Van depreminde sağlık çalışanlarının gösterdiği fedakarlığa da değinen Akdağ, UMKE ekiplerinin burada insanüstü gayret gösterdiğini belirtti. Akdağ, ''Sağlık çalışanları bu ülkenin şerefli evlatları olduklarını Van depreminde gösterdiler'' dedi.


Yeni Logo ve Site
Sağlık Bakanlığı'nın yeni logosunu tanıtan Akdağ, "Logomuzun tanıtımını 14 Mart Tıp Bayramı'nda yapıyoruz. Belki 200'ün üstünde örnek üzerinde çalışıldı. Kendi hilalimiz ve yıldızımızla insanı öne çıkaran bir logo benimsedik. İnşallah sağlık çalışanlarının Türk insanına verdiği kıymeti, bu logoyla halkımıza göstermiş olacağız" dedi.

Sağlık Bakanlığı'nın yenilenen web sitesi http://www.saglik.gov.tr 14 Mart Tıp Bayramı'nda hizmete girdi. 'Sağlık Bakanlığı'nın internet portalı tek tıklamayla doğru sağlık hizmetine ulaşabileceğimiz bir portal' başlığıyla yapılan tanıtımda Bakanlığın yeni web sitesinde sunulan hizmetlere yer verildi.


Yılın Sağlık Çalışanları
Törende ''Yılın Sağlık Çalışanları'' ödüllerine organ nakli yapan ve bu nakillerin gerçekleşmesini sağlayan ekiplere layık görüldü.
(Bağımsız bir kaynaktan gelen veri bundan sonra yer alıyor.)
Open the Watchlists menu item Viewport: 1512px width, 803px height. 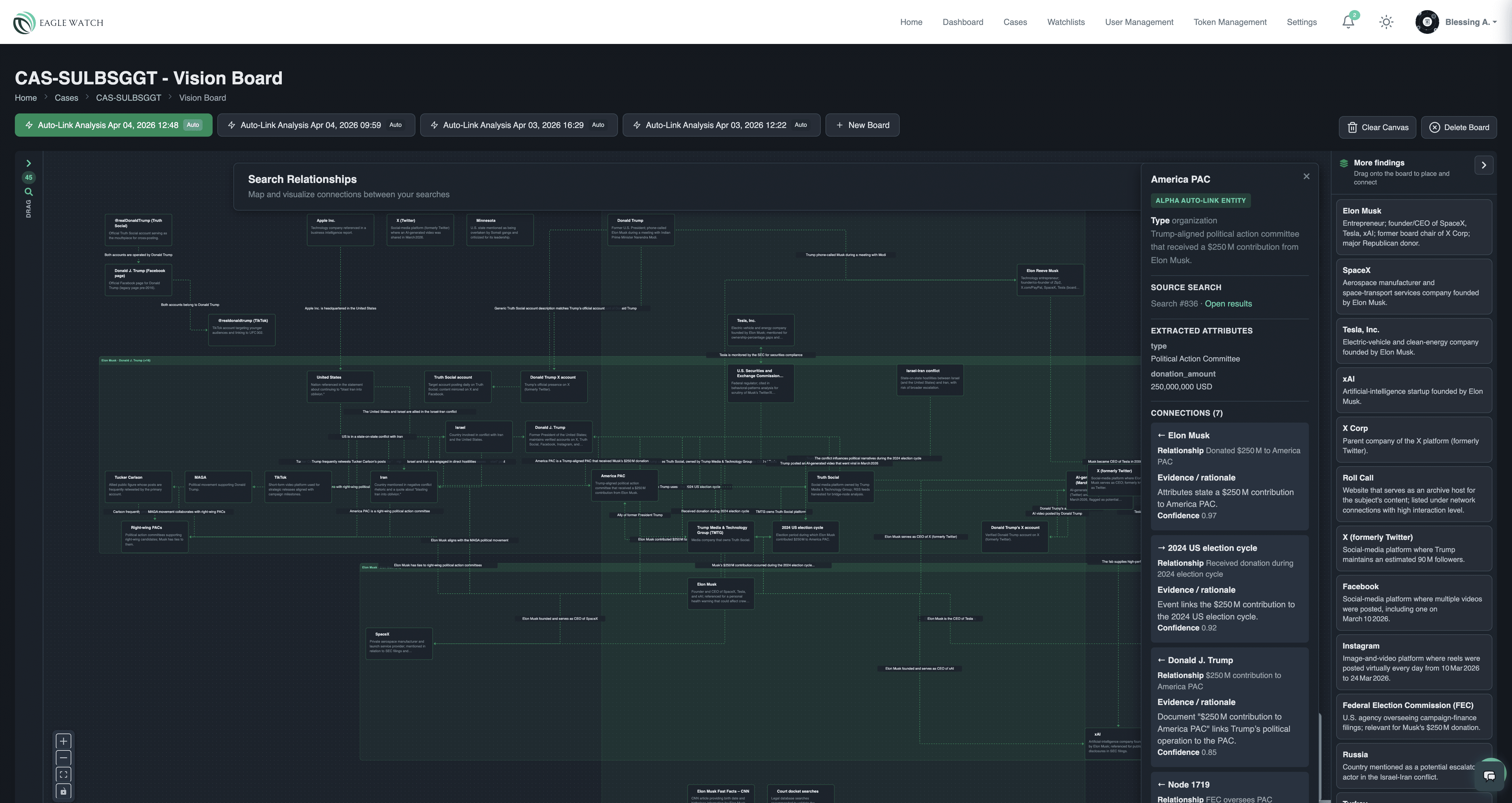click(1065, 22)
Malatya İnönü Üniversitesi Tıp Fakültesi'nde yaptıkları karaciğer nakillerindeki başarılarından dolayı Prof. Dr. Sezai Yılmaz ve organ nakli ekibi, kol, yüz, rahim, kalp ve diğer nakillerle Türkiye'nin gündeminde olan Akdeniz Üniversitesi Plastik ve Rekonstrüktif Cerrahi Anabilim Dalı Öğretim Üyesi Prof. Dr. Ömer Özkan ile nakil ekibi, aileleri organ bağışına ikna ettikleri için Uşak Devlet Hastanesi'nden Uzm. Dr. Cenk Şahin Güler ve Dr. Zafer Aydın ''Yılın Sağlık Çalışanları'' ödülünü aldı.
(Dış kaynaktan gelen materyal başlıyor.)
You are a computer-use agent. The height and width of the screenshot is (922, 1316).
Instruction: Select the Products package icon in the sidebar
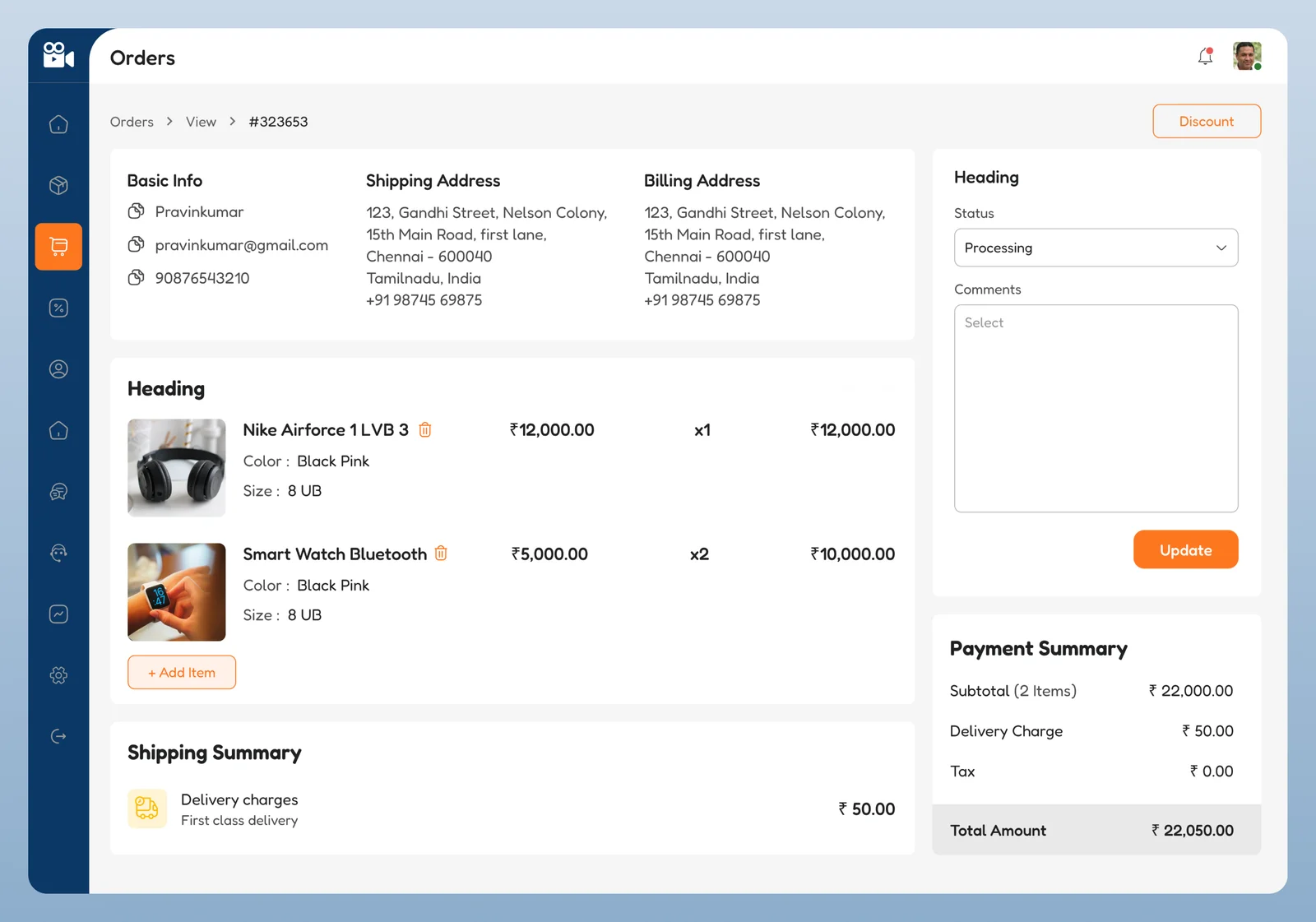click(58, 185)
Sağlık Bakanı Recep Akdağ, yaptığı konuşmada, sağlık hizmetinin bir ekip işi olduğunu belirterek, bunun organ ve doku nakilleri için de geçerli olduğuna dikkati çekti. Akdağ, ödüllerle bunu Türkiye'nin görmesini istediklerini söyledi.

Prof. Dr. Özkan da nakil yaptıkları gece yaşadıkları heyecanı dile getirerek, ödülden dolayı büyük mutluluk duyduklarını belirtti. Van depremi sırasında yaptıkları çalışmalarla Türkiye'nin takdirini kazanan sağlık çalışanları arasından seçilen 20 personele de ''Yılın Sağlık Çalışanları'' ödülü verildi.

İllerde yılın doktoru seçilenlerin ödüllerini Sağlık Bakanı Recep Akdağ'dan aldığı törende, ''Üstün Hizmet Ödülü'', tıp mesleğine uzun yıllar hizmet eden halk sağlığı uzmanı Prof. Dr. Çağatay Güler ve genel cerrahi uzmanı Prof. Dr. Hüsrev Hatemi'ye verildi. Aynı ödülü alan ancak törene katılamayan genel cerrah Hüseyin Talha Demirağ'la bir tanıtım filmi sunuldu.

Tören, doktor ve aynı zamanda şarkıcı olan Ferhat Göçer'in konseriyle son buldu.